Wir sind die Millers ist ein sehr unterhaltsamer Film. Regisseur Rawson Marshall Thurber gelingt der Spagat zwischen Zoten und Sympathie, zwischen verbalen und optischen Schlägen unter die Gürtellinie und romantischen Momenten. Wer knallharte Schenkelklopfer am laufenden Band erwartet und die Grenzen des guten Geschmacks ausloten möchte, wird enttäuscht werden und muss auf Bad Grandpa (Link zu IMDB) warten. Hier und da hätten die Millers eventuell noch eine Schippe draufpacken und ruhig etwas krasser sein können. Nötig, um den Zuschauern für 110 Minuten Spaß bereiten zu können, ist das allerdings nicht. Die Spitzen in Wir sind die Millers sind spaßig genug.
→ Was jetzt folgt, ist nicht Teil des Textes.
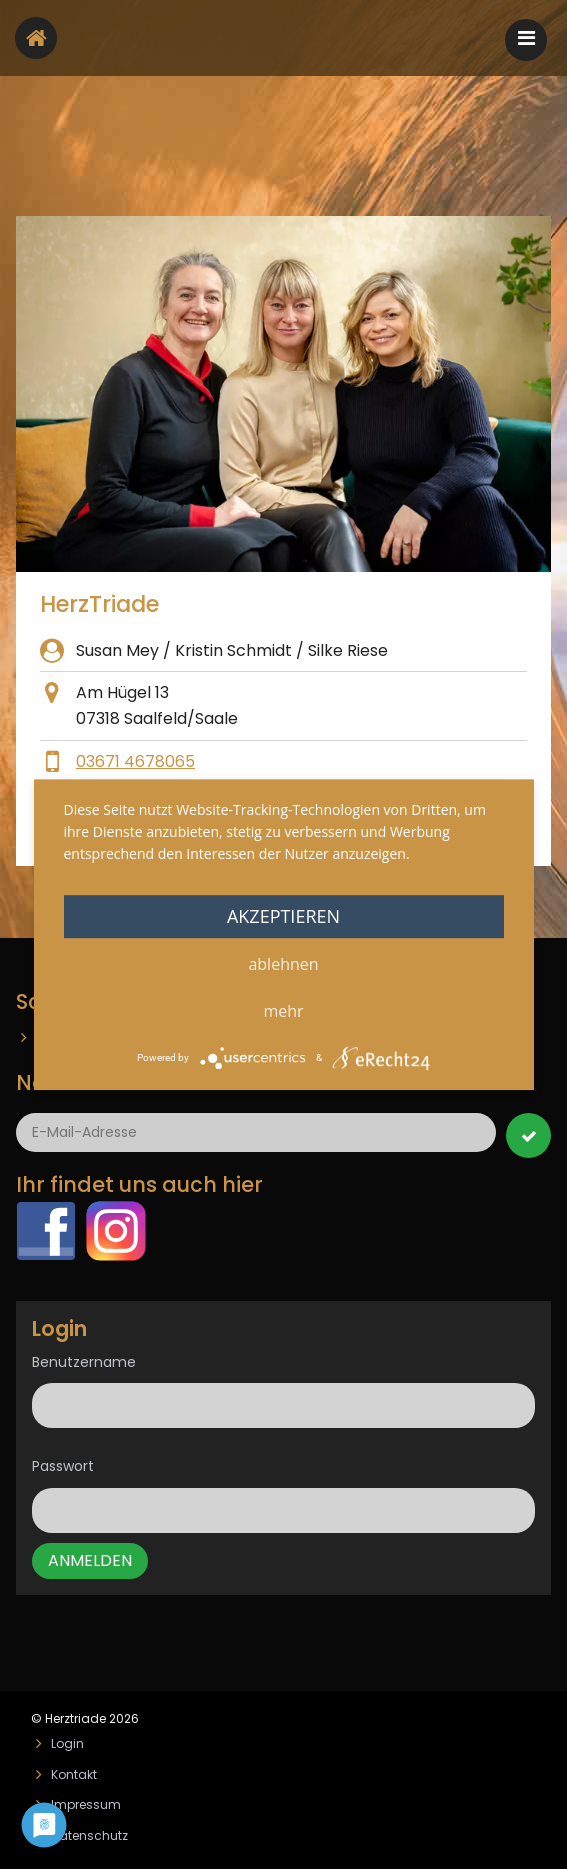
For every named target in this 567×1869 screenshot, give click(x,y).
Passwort (63, 1466)
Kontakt (74, 1774)
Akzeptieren (283, 916)
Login (67, 1743)
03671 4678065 (135, 761)
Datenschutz (89, 1835)
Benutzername (84, 1362)
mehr (283, 1011)
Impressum (86, 1804)
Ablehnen (283, 964)
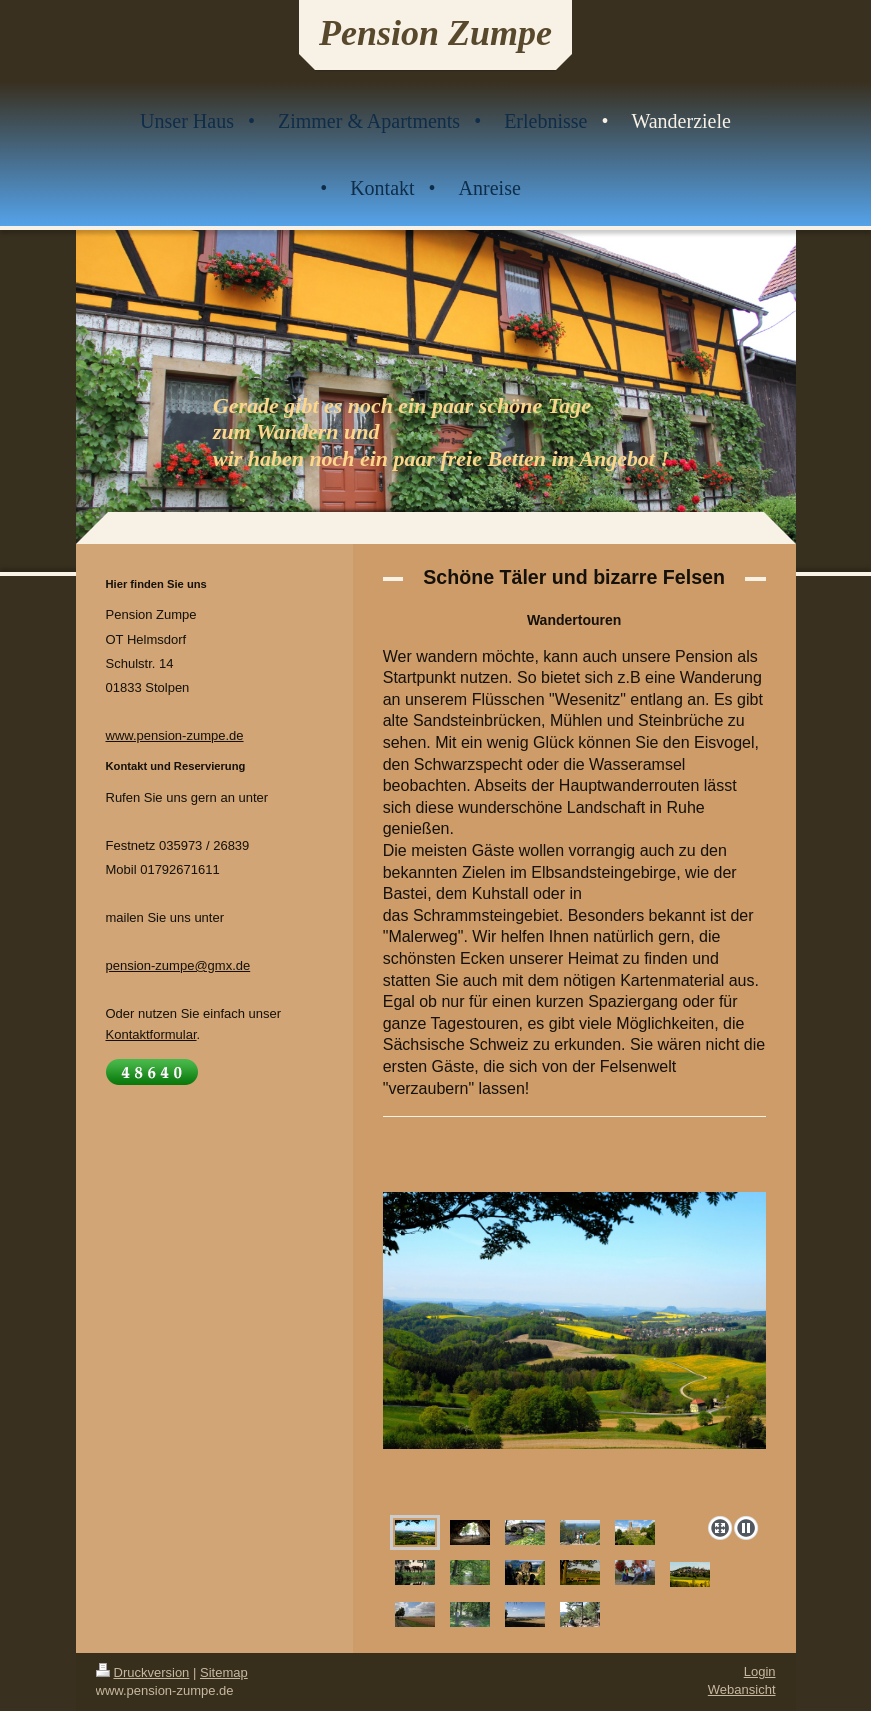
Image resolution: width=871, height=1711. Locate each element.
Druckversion (143, 1672)
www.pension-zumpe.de (175, 735)
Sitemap (224, 1672)
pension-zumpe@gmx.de (178, 965)
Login (760, 1671)
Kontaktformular (151, 1034)
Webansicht (742, 1689)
Die Schauspieler haben allesamt sichtlich Freude bei der Arbeit. Jennifer Aniston macht als Stripperin Rose nicht nur optisch eine gute Figur. Jason Sudeikis mimt den freundlichen Drogendealer Dave realistisch genug, ohne dabei auf hinreißende Mimik zu verzichten und ohne zu viele Grimassen zu schneiden. Ed Helms dagegen verlässt sich als Daves Boss, Dave Gurdlinger, zu sehr auf den Unterhaltungsgehalt seiner Gesichtszüge. Will Poulter und Emma Roberts disharmonieren wunderbar als aufmüpfige Miller-Sprösslinge, Kenny und Casey. Weiteren Rollen, wie die der Camperfamilie Fitzgerald, sind gleichfalls treffend besetzt. Die schönste Botschaft, die alle Beteiligten vermitteln, ist die, dass die Millers hinter der Fassade zwar vielleicht keine richtige Familie, aber eben nur Menschen sind. Gelacht wird mehr mit ihnen, als über sie.

Verglichen mit „R.I.P.D.“ und „RED 2“ enthält Wir sind die Millers mehr originelle Szenen und vor allen Dingen mehr sehenswertes Material, als all die Gags, welche die Trailer bereits verraten. Mir persönlich kommt einzig das sehr weichgespülte Hollywood-Happy-End ein bisschen zu süß daher. Michael Bays Bodybuilder sind ein gehöriges Stück mehr actionorientiert, pointierter in Sachen kritischer Untertöne und schwarzhumoriger. Dennoch ist Wir sind die Millers für alle sehenswert, die im Kino einmal wieder herzlich lachen möchten – auch in Anbetracht dessen, was die Vorschau auf die nächsten Wochen im Komödiengenre hergibt.